Praise for The World Underneath
"Reading Richard Tayson's The World Underneath rejoices my heart and gives me a little hope for both humanity and poetry. I read with awe the sequence in which this gay poet attends his sister-in-law's home delivery of a son, after flying 'over one of the nineteen states/ that still puts people like me/in prison. O Texas, O Tennessee,/ sweet Georgia with your one-to-twenty/ years felony.' Tayson's language is fast-moving, passionate, compassionate--alive with physical, spiritual and political detail that makes him heir to Muriel Rukeyser." --Alicia Suskin Ostriker
"In an age when confessional poetry and the lyric are under greater pressure to submit to the disjunctive, it is ever more pleasing to return to a voice such as Richard Tayson's." --Walter Holland, Pleiades: A Journal of New Writing (and Reviews)
“Richard Tayson sees the world through the eyes of a man dedicated to love. His poems walk the walk of a poet willing to open that world and look at it for what it is, its joys and terrors, even when he must look at his own dark insides. I especially rejoice for his poems of intimacy and friendship with women, women who he sees not as ‘other,’ but as people struggling with the same concerns that he has. This sensibility is a rare contribution to our literature! In The World Underneath, the poems are all love poems whose beauty and authority convince me of the depth of the poet's journey. His poems are easy to enter--you may feel that you are talking to a best friend--so easy to enter you might not notice the twin knives of truth and lyricism they have been held up to.” —Toi Derricotte
“Richard Tayson’s The World Underneath is a series of passionate visions, stunning in their directness and emotional power.
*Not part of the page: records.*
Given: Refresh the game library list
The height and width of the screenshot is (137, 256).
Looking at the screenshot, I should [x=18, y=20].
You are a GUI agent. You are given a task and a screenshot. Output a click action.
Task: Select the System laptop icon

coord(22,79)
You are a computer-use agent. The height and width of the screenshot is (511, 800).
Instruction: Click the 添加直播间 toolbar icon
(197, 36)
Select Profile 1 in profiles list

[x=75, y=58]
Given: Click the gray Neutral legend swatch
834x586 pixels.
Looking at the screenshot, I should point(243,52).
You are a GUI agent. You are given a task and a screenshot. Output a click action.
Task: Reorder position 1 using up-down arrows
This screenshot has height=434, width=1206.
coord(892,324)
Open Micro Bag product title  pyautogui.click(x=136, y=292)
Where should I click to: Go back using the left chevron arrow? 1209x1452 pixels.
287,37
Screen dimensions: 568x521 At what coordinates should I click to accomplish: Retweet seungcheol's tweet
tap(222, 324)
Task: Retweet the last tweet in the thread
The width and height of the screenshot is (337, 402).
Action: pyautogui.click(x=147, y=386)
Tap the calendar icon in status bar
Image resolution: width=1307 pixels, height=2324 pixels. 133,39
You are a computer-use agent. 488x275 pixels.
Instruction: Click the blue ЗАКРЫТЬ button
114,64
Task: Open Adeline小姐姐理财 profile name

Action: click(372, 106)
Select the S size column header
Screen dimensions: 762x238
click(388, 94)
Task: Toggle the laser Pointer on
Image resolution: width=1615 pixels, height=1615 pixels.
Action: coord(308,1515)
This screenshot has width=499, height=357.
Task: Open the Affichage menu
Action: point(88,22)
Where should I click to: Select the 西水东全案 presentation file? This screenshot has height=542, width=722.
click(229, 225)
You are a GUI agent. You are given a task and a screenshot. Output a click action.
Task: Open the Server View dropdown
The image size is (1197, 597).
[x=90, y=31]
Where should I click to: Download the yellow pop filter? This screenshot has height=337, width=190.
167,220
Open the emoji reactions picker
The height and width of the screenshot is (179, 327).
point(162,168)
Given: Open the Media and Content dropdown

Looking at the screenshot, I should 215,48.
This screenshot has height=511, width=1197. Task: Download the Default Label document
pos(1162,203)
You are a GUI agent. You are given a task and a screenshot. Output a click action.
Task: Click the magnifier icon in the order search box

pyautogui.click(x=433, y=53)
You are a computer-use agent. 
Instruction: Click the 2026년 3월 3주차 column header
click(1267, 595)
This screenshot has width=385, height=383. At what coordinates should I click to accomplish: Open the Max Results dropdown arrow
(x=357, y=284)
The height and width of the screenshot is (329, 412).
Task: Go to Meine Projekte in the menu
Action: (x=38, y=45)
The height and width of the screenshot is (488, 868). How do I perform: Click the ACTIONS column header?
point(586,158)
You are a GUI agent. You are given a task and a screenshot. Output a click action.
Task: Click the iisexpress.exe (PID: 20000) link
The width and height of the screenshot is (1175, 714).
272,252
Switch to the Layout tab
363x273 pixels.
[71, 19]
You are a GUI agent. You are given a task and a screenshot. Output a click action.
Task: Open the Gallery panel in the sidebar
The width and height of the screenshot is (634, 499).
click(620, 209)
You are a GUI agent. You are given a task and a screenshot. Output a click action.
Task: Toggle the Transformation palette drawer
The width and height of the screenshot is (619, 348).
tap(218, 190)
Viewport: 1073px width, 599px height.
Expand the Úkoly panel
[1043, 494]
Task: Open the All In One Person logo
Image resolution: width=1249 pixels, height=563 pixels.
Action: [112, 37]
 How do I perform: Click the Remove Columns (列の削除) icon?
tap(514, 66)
They bear witness to birth and the body’s miracles, to homophobic violence and unspeakable losses, and to the tensile strength of love and loyalty that connects us against the odds. Awe and fierce anger sing in these poems, as the questing spirit in them seeks to grow large enough to include us all.” ––Joan Larkin
"It’s a rare treat when a poet achieves such mature work as these gritty poems, celebrating his epiphanic moments, among them the miracles of childbirth and his blissful life with his lover. Even his dark rage against the injustice of homophobic violence comes not out of weakness but from strength. What makes these poems even more satisfying is how they burst into flame, into verbal explosions, scattering a glitter of magic."
—Edward Field
"With his second book of poetry, Richard Tayson delivers mightily on the promise of his wonderful debut collection, The Apprentice of Fever. . . . While moving through bodies and time and space, while exploring the world underneath facile surfaces, the reader is brought face-to-face with mortaility, hate, and complacency, but also with compassion, understanding, and the higher self." --Lambda Book Report
“With their personal-political subject matter and accessible voice, the poems have a remarkably frank and revelatory quality. Writing in this intimate way creates moments of recognition.”
—Queens Chronicle
Praise for The Apprentice of Fever
"The Apprentice of Fever is a brilliantly corporeal first book, focused with lapidary clarity on the transfiguration of quotidian experience, its appetites, its unassuageable longings. . . . Tayson has also created formally complex longer sequences which synthesize the mythic and the erotic and raise them to Rilkean meditations." --Marilyn Hacker
“The superiority affected by elegance in these AIDS days might well achieve its tolerance limit in Mark Doty's poems in My Alexandria. . . .I prefer the blunter lines of "Blood Test," a poem by the emerging poet Richard Tayson. . . .Stagy in its own way, yet genuinely and properly dramatic, Tayson’s [work] evokes and registers in its very form the anxiety and anguish of these AIDS days to about the same degree that Doty's poem is unfailingly about its own 'grace.'" --Calvin Bedient, Parnassus
“In their attention to mixed ingredients of dailiness, their intimacy and nurturing and angish, the poems bear comparison to Paul Monette’s Love Alone. --Lambda Book Report
“Wherever Tayson’s muse leads him next, his technical virtuosity will make him worth reading.” --Oyster Boy Review
“Tayson is exposed and controlled.” --The Village Voice
Praise for Look Up for Yes
"Ms. Tavalaro's enormous capacity to battle devastating misfortune is on display in her memoir, Look Up for Yes, written with the poet Richard Tayson. But her gifts extend beyond a fierce will for self-recognition, for she is endowed with extraordinary powers of memory and description that enable her to convey her experiences vividly" --The New York Times, "Books in Brief"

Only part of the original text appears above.